ケース6 かなめの事件ファイル


 【事件の概要】

 

 神隠しが頻発する田園の一軒家にて、泉谷張氏の後輩にあたる小川勝彦氏が行方不明となり当心霊解決センターに捜索を依頼。

 

 依頼人の希望により泉谷氏も捜査に同行することとなる。

 

 

 【家の立地と問題点】

 

 問題の一軒家は田園風景の中にぽつんと一軒だけ取り残されたように位置していた。

 

 先生曰く、風水も悪いようで「吹きさらし」とつぶやいていた。

 

 後日確認すると、運気が溜まらず過ぎ去っていくとのこと。それだけにとどまらず、本人の持つ気も吹かれて散ってしまうらしい。

 

 

 にも関わらず件の家には途轍もない残穢が残存していた。

 

 これは異常なことだという。

 

 

 【残穢】

 

 凄惨な事件や邪悪な儀式など穢を強く生じる出来事が起こった後に残った穢を指す。

 

 残穢に触れると様々な霊障や鬱症状などが生じる。

 

 (今回のケースでは悪夢)

 

 また邪視は残穢を好むとされる。

 

 

 【邪視】

 

 世界各地で見られる、呪力を眼に宿した怪異や呪いの総称。

 

 トルコやスラブ民族圏では特に重要視され、邪視除けのまじないも盛ん。

 

 嫉妬や妬みと関係するという説もある。

 

 その眼で見たものに様々な害を与える。

 

 

 【逆九重の封印・渦】 

 

 二シンクと呼ばれる地域の住民達が地蔵を用いて施した封印。

 

 儀式の方法等は不明。
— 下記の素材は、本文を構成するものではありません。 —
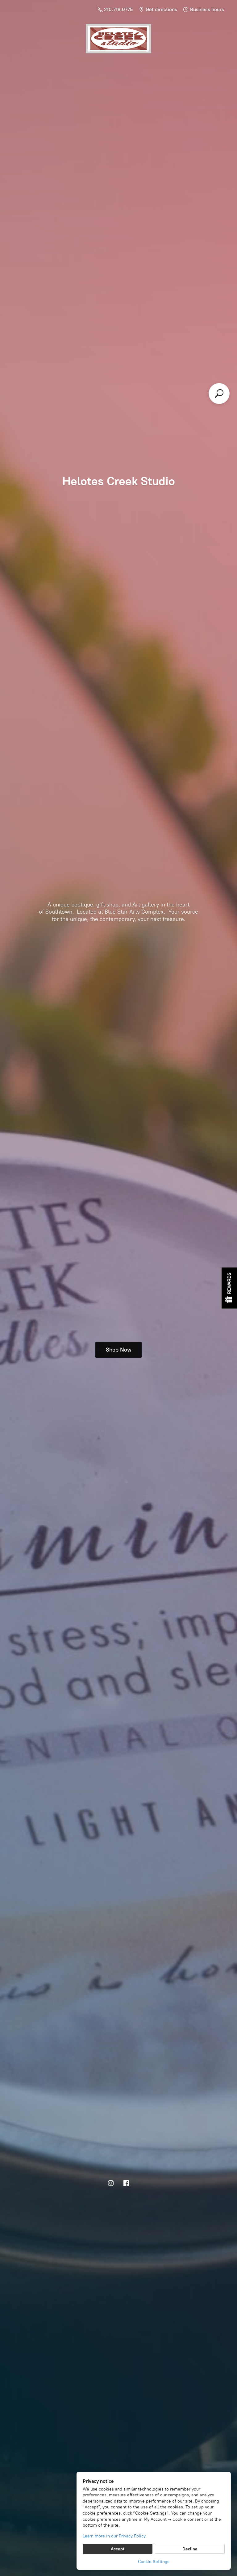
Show (229, 1288)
(なお先生は知っている模様。知る必要はないと突っぱねられた……)

 

 件の一軒家の地下に住む土地神に陰の気や残穢を押し付け、忌神に堕とした元凶となるもの。

 

 また、残穢と共鳴する特定の人間は、封印内に迷い込むと脱出することができなくなる。(神隠しの主たる要因)

 

 要石と呼ばれる地蔵の首を、先生の蔵に封印されていた忌地蔵の首と交換することで封印の効力を歪めた。

 

 

 【土地神・蛇神】

 

 弁財天の眷属で水にまつわる神様。

 

 前述の封印の影響で残穢にまみれて忌神となる。

 

 七福神(弁財天)は眷属を救うために残穢を定期的に祓いに来ていたと推測される。

 

 

 

 

 かなめはレポートを書き終えると卜部とのやり取りを思い出した。

 

 

「でもどうしてヒガシンクと二シンクは仲良く治水事業を進めなかったんでしょう? 後々のことを考えても、水を盗むより協力するほうが絶対お得だと思うんですけどね……」

 

 

「ふん……簡単なことだ。ヒガシンクの連中にだけのことだ」

 

 

「え!? どういう意味ですか!? 全然わかりません!!」

 

 

 卜部は目を細めてかなめを睨んでから、ため息混じりに話した。

 

 

「いいか、二シンクつまり西側には山がある。ヒガシンクは山から遠い。つまりだ」

 

 

「昔から高い場所には身分が上のものが住み、低い場所には劣る者が住む。高い場所は水害に強い上に、水の優先権も掌握できるからだ……」

 

 

「ここから読み取れることは何だ……?」

 

 

「……差別ですか……?」

 

 

「御名答」

 

 

 卜部はタバコに火を点けて言った。

 

 ため息のような長い紫煙が事務所の天井に昇っていく。

 

 

「だからあの婆さんもヒガシンクの連中と呼んだんだ。文献にも残らない、住民だけの暗黙のルールがそこにあったわけだ」 

 

 

「でも!! そんな昔の目に見えないもの、この現代にまで残るんですか!? 時代遅れです!!」

 

 

 卜部はニヤリと口角を上げると、鈍い光を宿した眼でかなめを見やった。

 

 

「亀、お前がこれまで遭遇してきた見えざる者たちも遥か昔から残り続けてるんだぞ?」

 

「誰にも覚えられず、知覚されることすら無い霊たちが、今もどこかに、しかし確かに佇んでいる……」

 

 

 卜部はふぅと煙を吐いてから言葉を締めくくった。

 

 

「それに目に見えない昔のもほど、強く根深く無意識の中に残るものなんだよ……」

 

 

 

 

 そこまで思い出すと、かなめはふいに背筋がぞくりとして、ノートパソコンをぱたりと閉じた。